"""

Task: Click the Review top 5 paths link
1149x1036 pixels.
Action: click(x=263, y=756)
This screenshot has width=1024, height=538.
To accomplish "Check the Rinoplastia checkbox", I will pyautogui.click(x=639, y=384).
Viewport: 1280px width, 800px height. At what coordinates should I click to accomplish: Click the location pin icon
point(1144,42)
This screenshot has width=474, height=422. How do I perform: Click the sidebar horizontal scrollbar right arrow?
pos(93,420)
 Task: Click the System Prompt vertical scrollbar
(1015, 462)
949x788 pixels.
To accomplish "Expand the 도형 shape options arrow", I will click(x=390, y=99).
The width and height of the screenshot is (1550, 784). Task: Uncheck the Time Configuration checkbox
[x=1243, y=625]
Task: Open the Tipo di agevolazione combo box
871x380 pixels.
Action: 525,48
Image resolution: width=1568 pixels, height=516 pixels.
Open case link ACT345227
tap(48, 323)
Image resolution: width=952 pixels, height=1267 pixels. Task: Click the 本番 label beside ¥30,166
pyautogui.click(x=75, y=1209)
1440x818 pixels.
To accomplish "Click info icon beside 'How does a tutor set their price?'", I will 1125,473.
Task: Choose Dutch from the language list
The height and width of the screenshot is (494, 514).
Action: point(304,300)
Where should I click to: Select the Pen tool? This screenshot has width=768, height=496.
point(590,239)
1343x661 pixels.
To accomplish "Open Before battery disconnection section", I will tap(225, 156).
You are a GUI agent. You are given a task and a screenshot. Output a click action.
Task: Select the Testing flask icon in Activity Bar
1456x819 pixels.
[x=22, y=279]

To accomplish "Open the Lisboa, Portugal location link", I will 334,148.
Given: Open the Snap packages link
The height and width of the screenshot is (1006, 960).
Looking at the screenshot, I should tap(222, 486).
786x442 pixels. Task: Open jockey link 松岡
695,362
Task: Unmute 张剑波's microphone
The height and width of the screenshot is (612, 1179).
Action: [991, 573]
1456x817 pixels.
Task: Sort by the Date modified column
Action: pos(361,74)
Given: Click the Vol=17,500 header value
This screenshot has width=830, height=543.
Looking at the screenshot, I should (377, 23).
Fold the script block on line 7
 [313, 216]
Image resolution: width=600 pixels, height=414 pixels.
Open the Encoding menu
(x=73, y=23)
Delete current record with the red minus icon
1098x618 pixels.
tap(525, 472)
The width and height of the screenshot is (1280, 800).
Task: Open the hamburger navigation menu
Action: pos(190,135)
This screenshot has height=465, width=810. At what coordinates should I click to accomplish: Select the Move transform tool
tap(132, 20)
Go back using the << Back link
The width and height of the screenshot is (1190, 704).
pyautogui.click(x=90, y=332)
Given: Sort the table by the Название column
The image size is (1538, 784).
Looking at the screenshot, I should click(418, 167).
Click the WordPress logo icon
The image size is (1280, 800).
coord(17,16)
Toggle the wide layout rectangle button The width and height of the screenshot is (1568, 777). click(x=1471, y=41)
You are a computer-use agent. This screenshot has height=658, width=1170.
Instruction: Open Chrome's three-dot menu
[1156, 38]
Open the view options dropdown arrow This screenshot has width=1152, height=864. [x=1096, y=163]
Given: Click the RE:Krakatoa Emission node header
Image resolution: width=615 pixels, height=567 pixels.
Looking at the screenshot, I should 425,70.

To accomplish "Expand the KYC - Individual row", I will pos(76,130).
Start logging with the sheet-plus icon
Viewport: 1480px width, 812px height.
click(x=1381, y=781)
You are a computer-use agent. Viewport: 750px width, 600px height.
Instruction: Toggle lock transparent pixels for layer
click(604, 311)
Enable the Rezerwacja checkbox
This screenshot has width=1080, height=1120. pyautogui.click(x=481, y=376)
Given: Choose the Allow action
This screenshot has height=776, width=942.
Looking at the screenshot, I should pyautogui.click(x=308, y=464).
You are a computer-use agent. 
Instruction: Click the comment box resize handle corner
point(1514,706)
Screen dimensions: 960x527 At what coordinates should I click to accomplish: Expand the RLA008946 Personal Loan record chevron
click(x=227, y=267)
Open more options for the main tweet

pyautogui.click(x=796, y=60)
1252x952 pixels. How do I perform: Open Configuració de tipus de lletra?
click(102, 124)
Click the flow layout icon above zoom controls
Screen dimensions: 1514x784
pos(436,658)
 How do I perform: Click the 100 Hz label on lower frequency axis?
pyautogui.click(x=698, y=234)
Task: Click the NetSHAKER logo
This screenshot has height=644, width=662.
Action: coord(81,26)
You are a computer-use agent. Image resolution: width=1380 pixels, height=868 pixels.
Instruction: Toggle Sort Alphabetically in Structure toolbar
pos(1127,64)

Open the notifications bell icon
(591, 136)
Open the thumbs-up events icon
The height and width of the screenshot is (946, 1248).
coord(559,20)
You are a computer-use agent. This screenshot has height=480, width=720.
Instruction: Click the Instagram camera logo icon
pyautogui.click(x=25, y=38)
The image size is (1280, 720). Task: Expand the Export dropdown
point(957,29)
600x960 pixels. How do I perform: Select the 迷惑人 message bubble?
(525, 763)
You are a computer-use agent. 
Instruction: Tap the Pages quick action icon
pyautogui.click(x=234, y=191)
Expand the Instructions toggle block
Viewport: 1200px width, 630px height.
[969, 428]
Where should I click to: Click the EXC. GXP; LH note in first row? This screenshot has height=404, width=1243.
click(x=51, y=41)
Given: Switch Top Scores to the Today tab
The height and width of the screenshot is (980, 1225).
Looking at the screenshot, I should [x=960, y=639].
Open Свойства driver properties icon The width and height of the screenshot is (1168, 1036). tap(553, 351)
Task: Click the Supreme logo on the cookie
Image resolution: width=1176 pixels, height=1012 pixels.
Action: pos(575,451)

"""

Reproduce every one of the records above verbatim, from the first line to the last.

--- IN RESPONSE ---
Task: Click the Review top 5 paths link
1149x1036 pixels.
Action: click(x=263, y=756)
This screenshot has width=1024, height=538.
To accomplish "Check the Rinoplastia checkbox", I will pyautogui.click(x=639, y=384).
Viewport: 1280px width, 800px height. At what coordinates should I click to accomplish: Click the location pin icon
point(1144,42)
This screenshot has width=474, height=422. How do I perform: Click the sidebar horizontal scrollbar right arrow?
pos(93,420)
 Task: Click the System Prompt vertical scrollbar
(1015, 462)
949x788 pixels.
To accomplish "Expand the 도형 shape options arrow", I will click(x=390, y=99).
The width and height of the screenshot is (1550, 784). Task: Uncheck the Time Configuration checkbox
[x=1243, y=625]
Task: Open the Tipo di agevolazione combo box
871x380 pixels.
Action: 525,48
Image resolution: width=1568 pixels, height=516 pixels.
Open case link ACT345227
tap(48, 323)
Image resolution: width=952 pixels, height=1267 pixels. Task: Click the 本番 label beside ¥30,166
pyautogui.click(x=75, y=1209)
1440x818 pixels.
To accomplish "Click info icon beside 'How does a tutor set their price?'", I will 1125,473.
Task: Choose Dutch from the language list
The height and width of the screenshot is (494, 514).
Action: point(304,300)
Where should I click to: Select the Pen tool? This screenshot has width=768, height=496.
point(590,239)
1343x661 pixels.
To accomplish "Open Before battery disconnection section", I will tap(225, 156).
You are a GUI agent. You are given a task and a screenshot. Output a click action.
Task: Select the Testing flask icon in Activity Bar
1456x819 pixels.
[x=22, y=279]

To accomplish "Open the Lisboa, Portugal location link", I will 334,148.
Given: Open the Snap packages link
The height and width of the screenshot is (1006, 960).
Looking at the screenshot, I should tap(222, 486).
786x442 pixels. Task: Open jockey link 松岡
695,362
Task: Unmute 张剑波's microphone
The height and width of the screenshot is (612, 1179).
Action: [991, 573]
1456x817 pixels.
Task: Sort by the Date modified column
Action: pos(361,74)
Given: Click the Vol=17,500 header value
This screenshot has width=830, height=543.
Looking at the screenshot, I should (377, 23).
Fold the script block on line 7
 [313, 216]
Image resolution: width=600 pixels, height=414 pixels.
Open the Encoding menu
(x=73, y=23)
Delete current record with the red minus icon
1098x618 pixels.
tap(525, 472)
The width and height of the screenshot is (1280, 800).
Task: Open the hamburger navigation menu
Action: pos(190,135)
This screenshot has height=465, width=810. At what coordinates should I click to accomplish: Select the Move transform tool
tap(132, 20)
Go back using the << Back link
The width and height of the screenshot is (1190, 704).
pyautogui.click(x=90, y=332)
Given: Sort the table by the Название column
The image size is (1538, 784).
Looking at the screenshot, I should click(418, 167).
Click the WordPress logo icon
The image size is (1280, 800).
coord(17,16)
Toggle the wide layout rectangle button The width and height of the screenshot is (1568, 777). click(x=1471, y=41)
You are a computer-use agent. This screenshot has height=658, width=1170.
Instruction: Open Chrome's three-dot menu
[1156, 38]
Open the view options dropdown arrow This screenshot has width=1152, height=864. [x=1096, y=163]
Given: Click the RE:Krakatoa Emission node header
Image resolution: width=615 pixels, height=567 pixels.
Looking at the screenshot, I should 425,70.

To accomplish "Expand the KYC - Individual row", I will pos(76,130).
Start logging with the sheet-plus icon
Viewport: 1480px width, 812px height.
click(x=1381, y=781)
You are a computer-use agent. Viewport: 750px width, 600px height.
Instruction: Toggle lock transparent pixels for layer
click(604, 311)
Enable the Rezerwacja checkbox
This screenshot has width=1080, height=1120. pyautogui.click(x=481, y=376)
Given: Choose the Allow action
This screenshot has height=776, width=942.
Looking at the screenshot, I should pyautogui.click(x=308, y=464).
You are a computer-use agent. 
Instruction: Click the comment box resize handle corner
point(1514,706)
Screen dimensions: 960x527 At what coordinates should I click to accomplish: Expand the RLA008946 Personal Loan record chevron
click(x=227, y=267)
Open more options for the main tweet

pyautogui.click(x=796, y=60)
1252x952 pixels. How do I perform: Open Configuració de tipus de lletra?
click(102, 124)
Click the flow layout icon above zoom controls
Screen dimensions: 1514x784
pos(436,658)
 How do I perform: Click the 100 Hz label on lower frequency axis?
pyautogui.click(x=698, y=234)
Task: Click the NetSHAKER logo
This screenshot has height=644, width=662.
Action: coord(81,26)
You are a computer-use agent. Image resolution: width=1380 pixels, height=868 pixels.
Instruction: Toggle Sort Alphabetically in Structure toolbar
pos(1127,64)

Open the notifications bell icon
(591, 136)
Open the thumbs-up events icon
The height and width of the screenshot is (946, 1248).
coord(559,20)
You are a computer-use agent. This screenshot has height=480, width=720.
Instruction: Click the Instagram camera logo icon
pyautogui.click(x=25, y=38)
The image size is (1280, 720). Task: Expand the Export dropdown
point(957,29)
600x960 pixels. How do I perform: Select the 迷惑人 message bubble?
(525, 763)
You are a computer-use agent. 
Instruction: Tap the Pages quick action icon
pyautogui.click(x=234, y=191)
Expand the Instructions toggle block
Viewport: 1200px width, 630px height.
[969, 428]
Where should I click to: Click the EXC. GXP; LH note in first row? This screenshot has height=404, width=1243.
click(x=51, y=41)
Given: Switch Top Scores to the Today tab
The height and width of the screenshot is (980, 1225).
Looking at the screenshot, I should [x=960, y=639].
Open Свойства driver properties icon The width and height of the screenshot is (1168, 1036). tap(553, 351)
Task: Click the Supreme logo on the cookie
Image resolution: width=1176 pixels, height=1012 pixels.
Action: pos(575,451)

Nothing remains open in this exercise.